God, doesn’t time just fly? It seems that I’ve saying that I’ve “been in technology” for 25 years for simply ages. Wrong. It looks like 35 years is now nearer the mark! I want this blog to look forward rather than backward, but my readers will have take a little of my nostalgia pie I’m afraid!
35 years ago, back in those early years of the 1970s, I was one of the lucky recipients of the world’s first ever microprocessor, the MCS-4004. As has proved to be the case of other technology revolution I’ve had the luck to be participate in since, I had absolutely no idea at the time of the future impact of these beasts.
I worked in ICL’s Advanced Research Laboratory at the time and I believe I received the first 4004 in the UK – as I did with the later 8008 and 8080. Where did I actually get them from? Well a little start-up called Intel had opened a UK office just outside of Oxford and was staffed by only two sales guys – I probably still have their business cards somewhere in the attic if I could be bothered to delve deep enough.
What seems so funny to me today, was that it took me several months to remember this funny term microprocessor and I was very confused about how to pronounce the word You see, I used the UK pronunciation while these two sales guys used the American way. I had no idea which was correct. Indeed this confusion still reigns today and is not limited to just the word microprocessor.

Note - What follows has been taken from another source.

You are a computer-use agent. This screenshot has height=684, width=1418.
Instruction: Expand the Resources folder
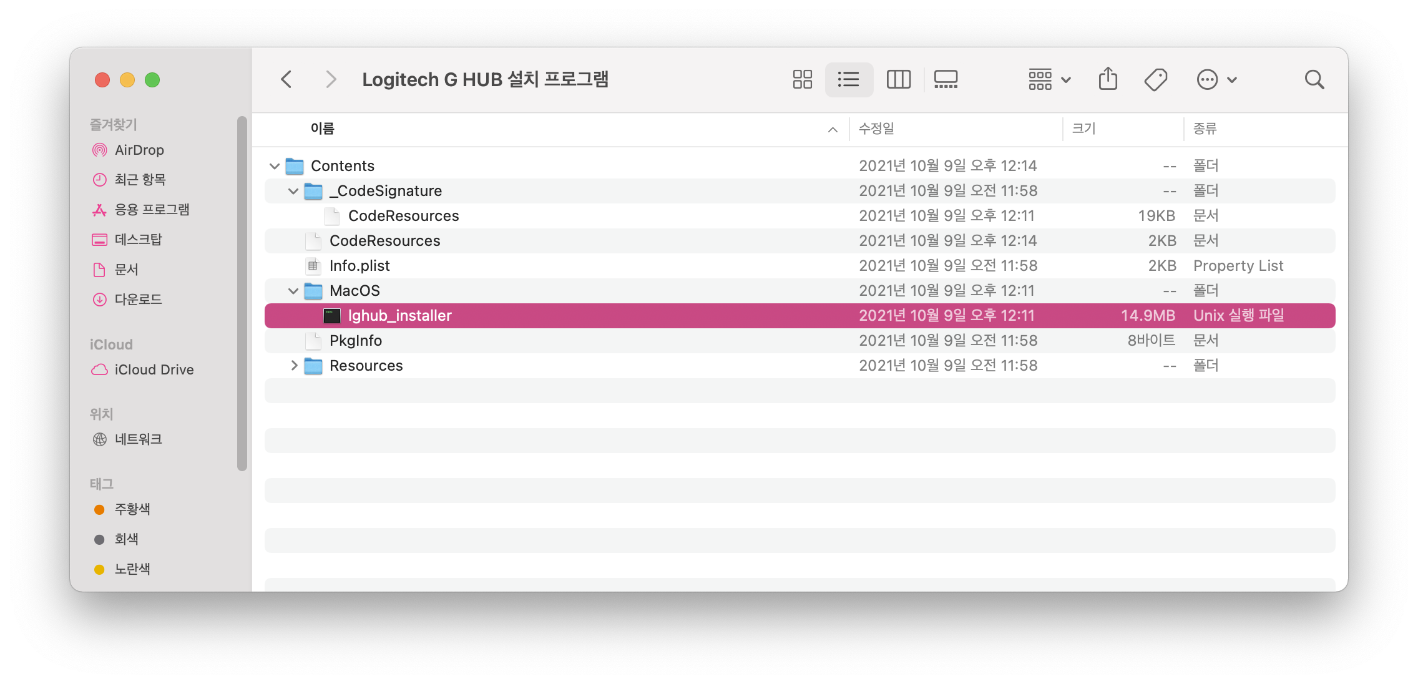[293, 366]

Having this little DIL (dual in package) just locked away in my desk drawer was not really on as I was expected to do something with it. So I went up to the floor above mine and asked a number of ICL New Range mainframe architects for suggestions. None were forthcoming and, bar one of them, they were all quite dismissive. We had absolutely no idea what we could use this tiny processor for.
In the end, I built a little demonstrator that toggled a port connected to those new fangled things called LEDs. So much for revolutionising the world electronics industry!

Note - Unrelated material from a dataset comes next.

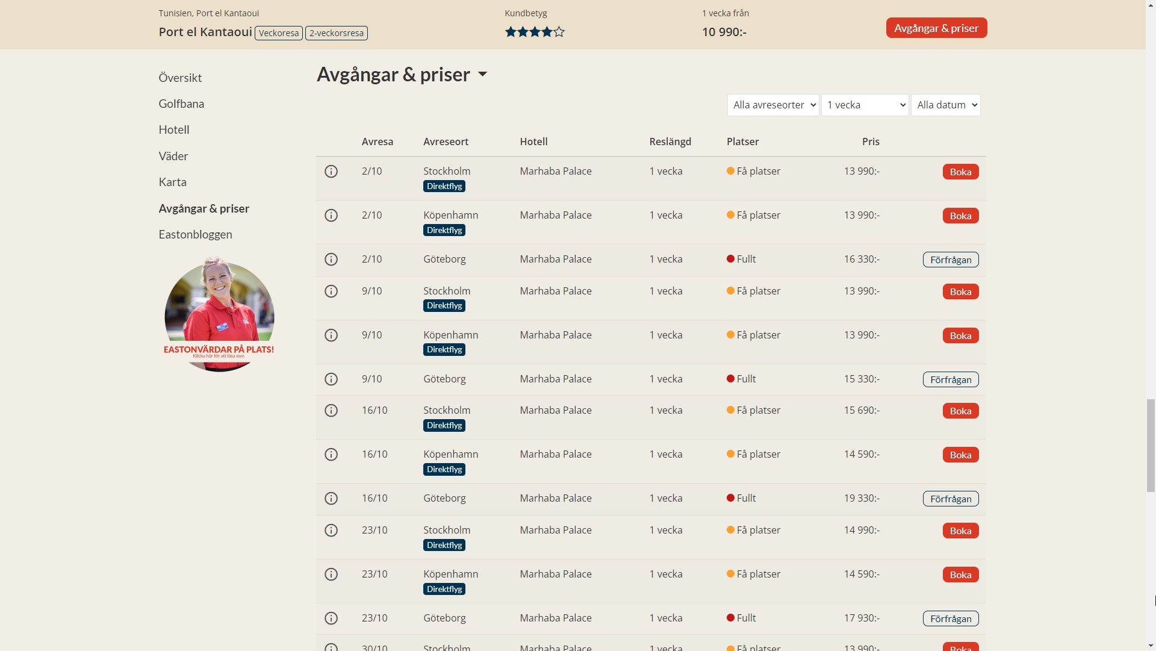Click the customer rating stars
This screenshot has height=651, width=1156.
coord(535,32)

A while later I received an early example of the 4040 and 8008, the 8-bit follow on to the 4004. I still have the programming manuals for the 4040 and the 8008 and they are quite amazing to read in the light of the powerful multi-core microprocessors we have today.
I eventually came up with an idea on how to use the 8008. I was busy building a test machine for Intel’s first 1k bit dynamic memory, the 1103 and I needed to programme it from the standard computer input media of the time – a paper tape reader. So that is what I designed, an 8008 powered paper tape reader. Wow!
We first needed an assembler programme to convert the 8008 assembly language instructions into binary, so we wrote one in Cobol to run on an ICL 1900 mainframe computer. I actually found the listing of the PTR programme the other day printed out on typical mainframe hammer printer paper of the time. From what I remember, as there were no 8-bit wide programmable ROMs at the tim,I had to put the programme into two 4-bit 256 word types.
Those old computer rooms were just marvellous to behold. Lots of deafening line printers chugging away together with all those high speed paper tape readers spewing 8” rolls of tape through high into the air. Now if, they ever went wrong… Using a PC as I am now, is nowhere near as much fun as is far less impressive.
Anyway, that paper tape reader really worked well and ICL did eventually take microprocessors more seriously, though it was a few decades later I suspect.